## ABOUT THIS TASK:
In this exercise, print only the lines from the line with "Task: Open the Skyrush coaster link" to the last line of the data below, inclusive. Any pictures should be left out.

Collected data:

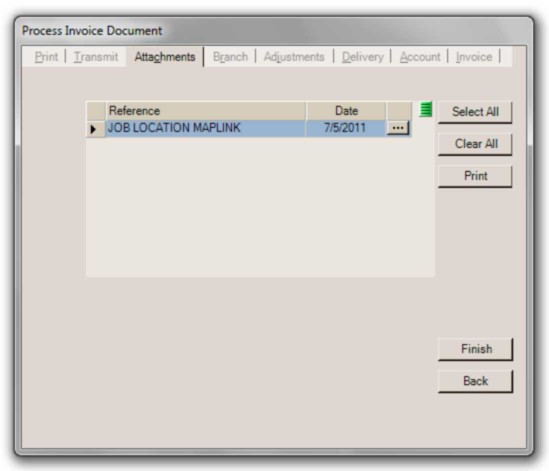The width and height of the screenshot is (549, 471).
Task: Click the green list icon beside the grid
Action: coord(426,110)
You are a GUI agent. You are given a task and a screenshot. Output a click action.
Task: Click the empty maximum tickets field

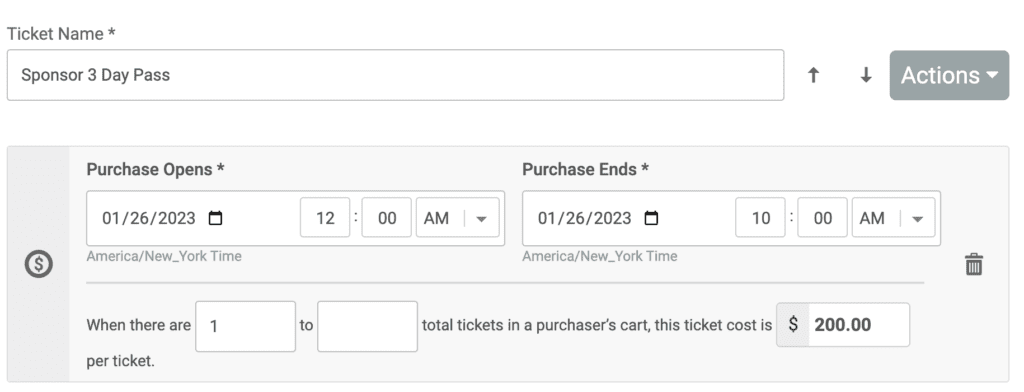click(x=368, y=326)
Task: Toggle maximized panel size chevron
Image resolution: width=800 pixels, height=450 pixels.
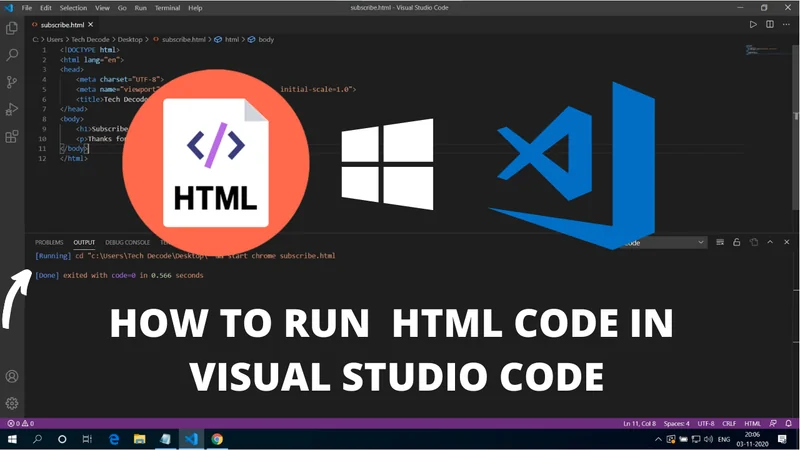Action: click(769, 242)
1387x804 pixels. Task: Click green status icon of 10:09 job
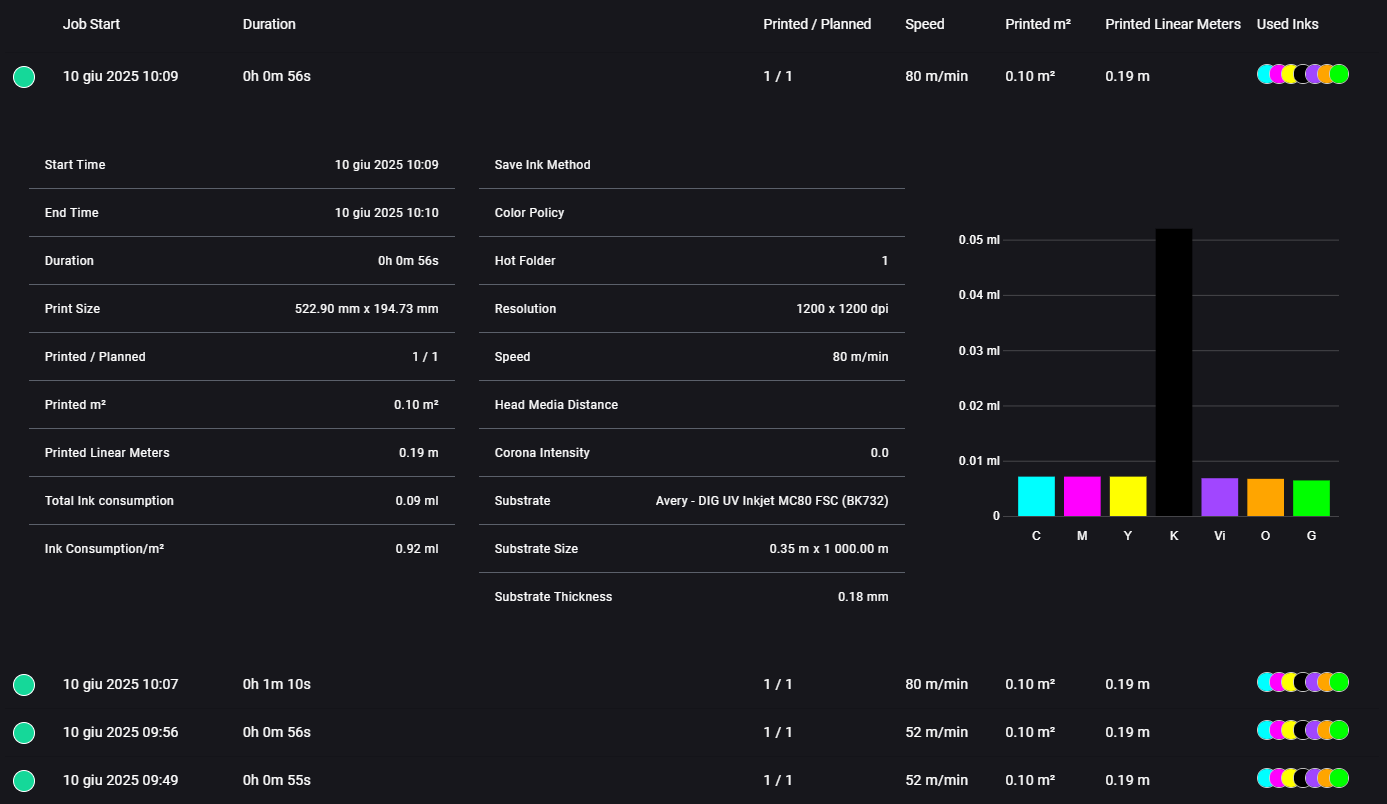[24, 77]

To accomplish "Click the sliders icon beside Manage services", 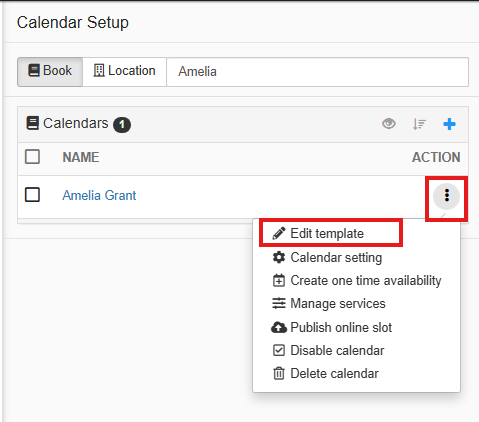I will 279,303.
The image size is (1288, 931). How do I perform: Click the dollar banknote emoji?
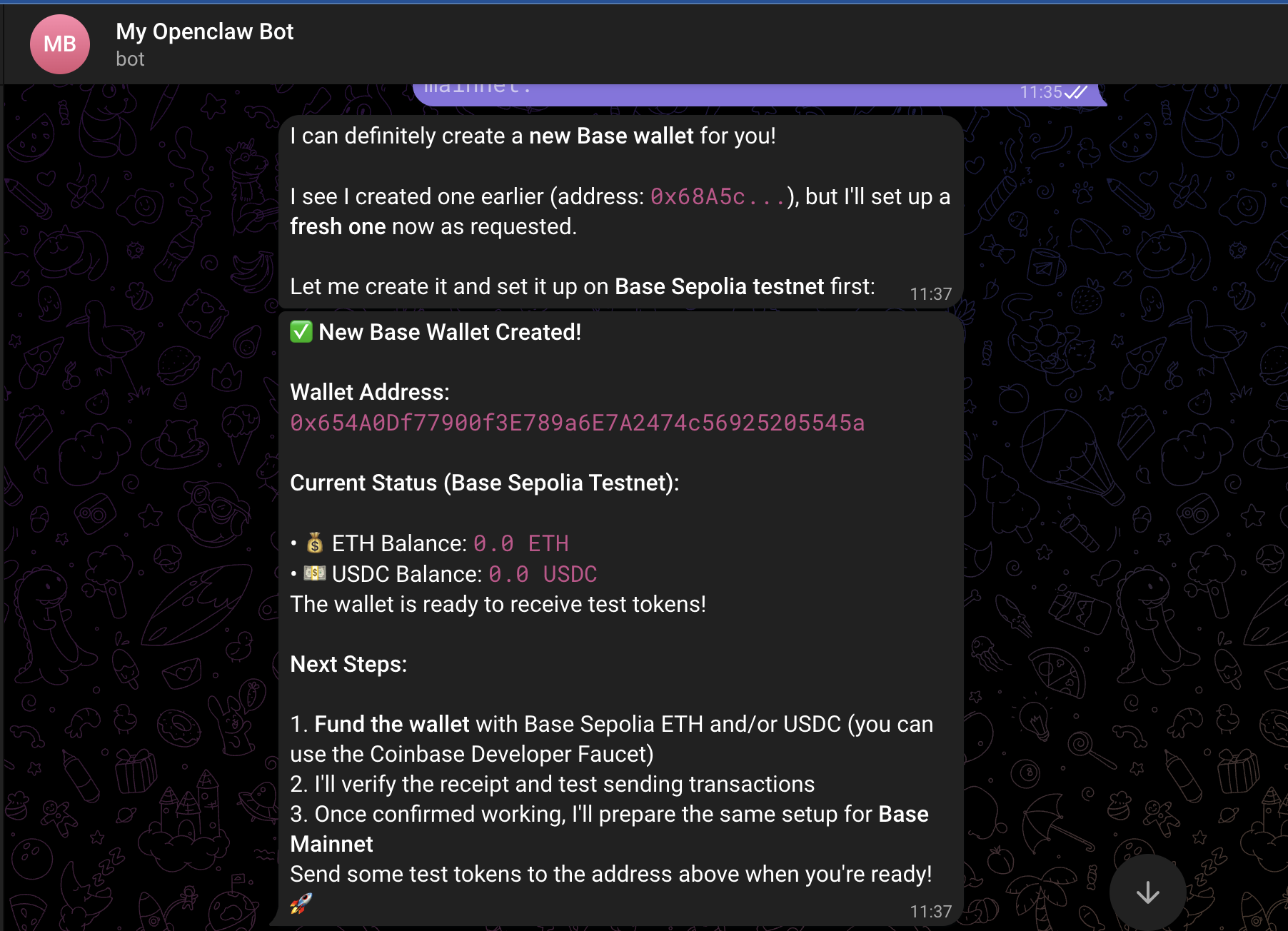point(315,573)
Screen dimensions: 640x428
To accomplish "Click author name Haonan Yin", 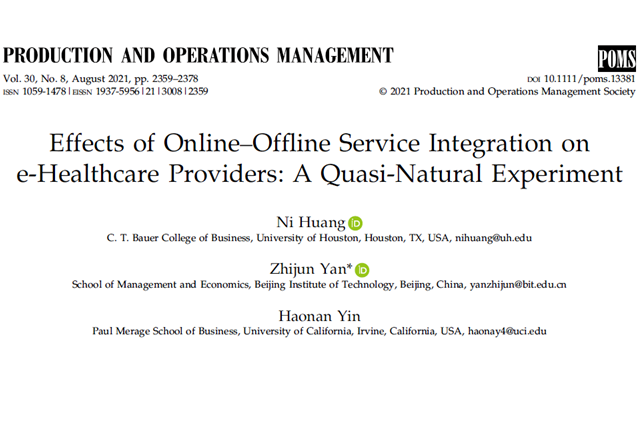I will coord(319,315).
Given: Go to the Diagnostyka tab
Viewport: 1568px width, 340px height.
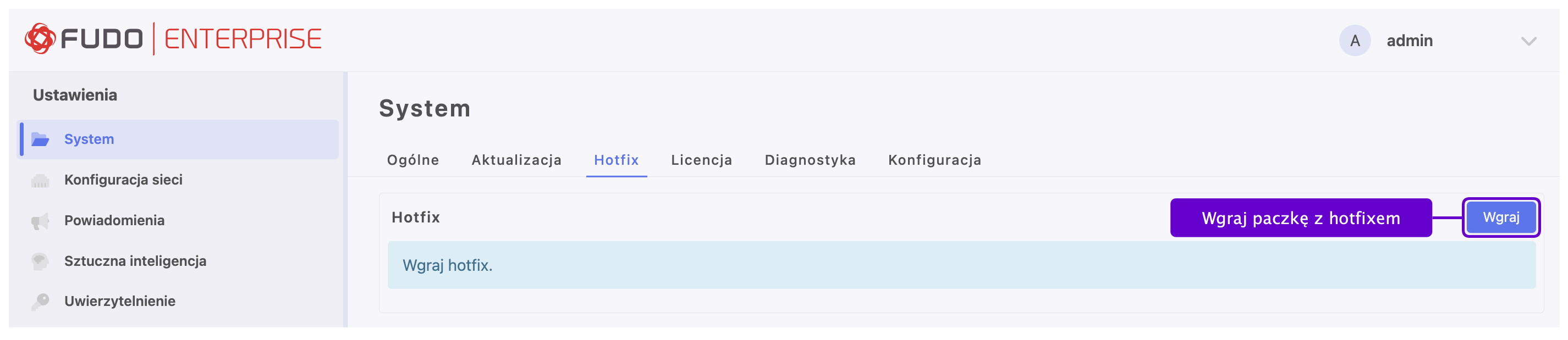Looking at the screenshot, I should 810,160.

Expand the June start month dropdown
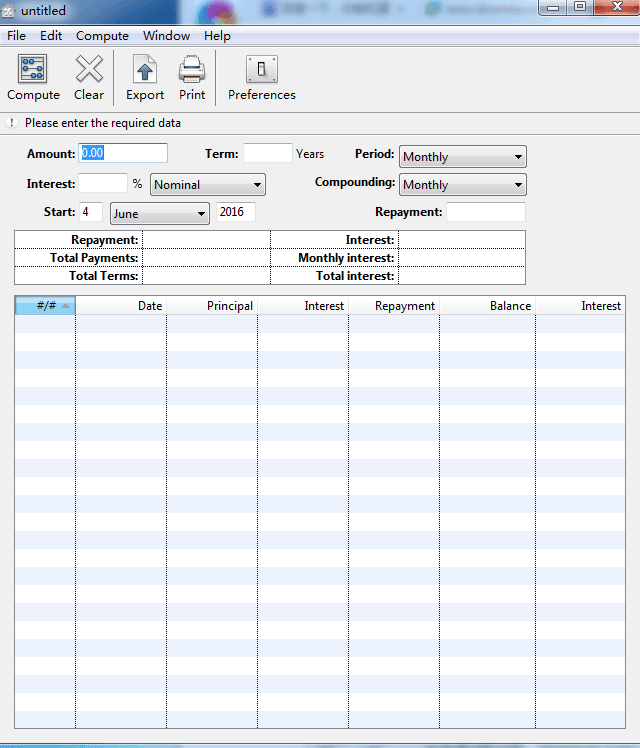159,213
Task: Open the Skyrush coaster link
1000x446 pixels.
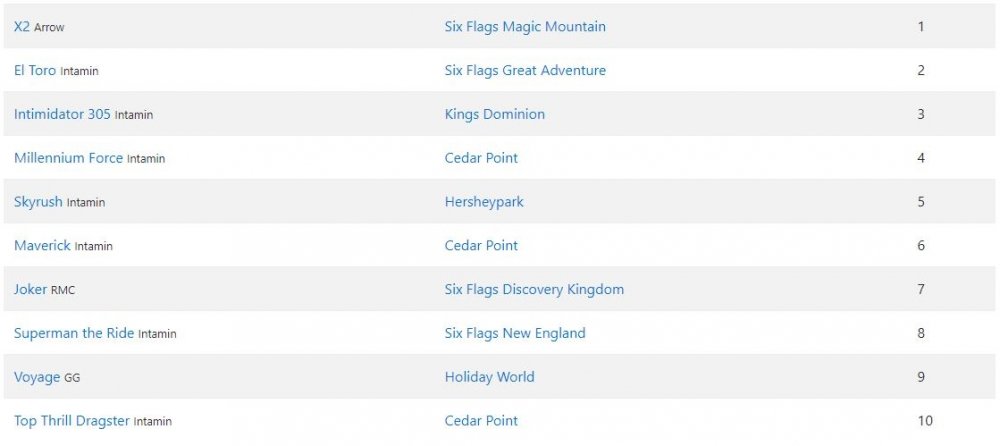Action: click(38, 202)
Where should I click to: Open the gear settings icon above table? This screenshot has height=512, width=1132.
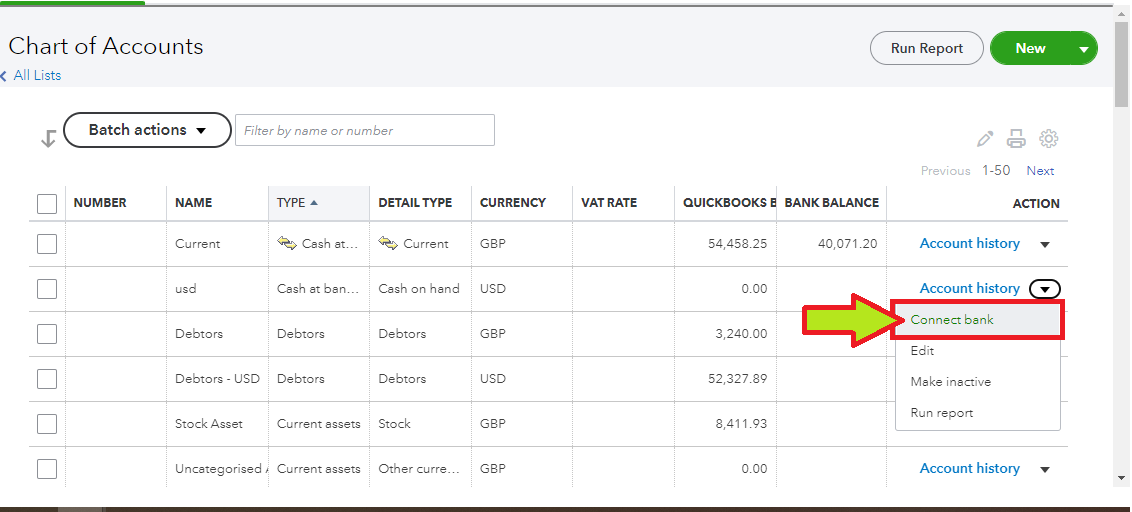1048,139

## RESPONSE AREA:
Task: Open the Skyrush coaster link
1000x446 pixels.
Action: click(38, 202)
Where should I click to: Open the gear settings icon above table? This screenshot has height=512, width=1132.
1048,139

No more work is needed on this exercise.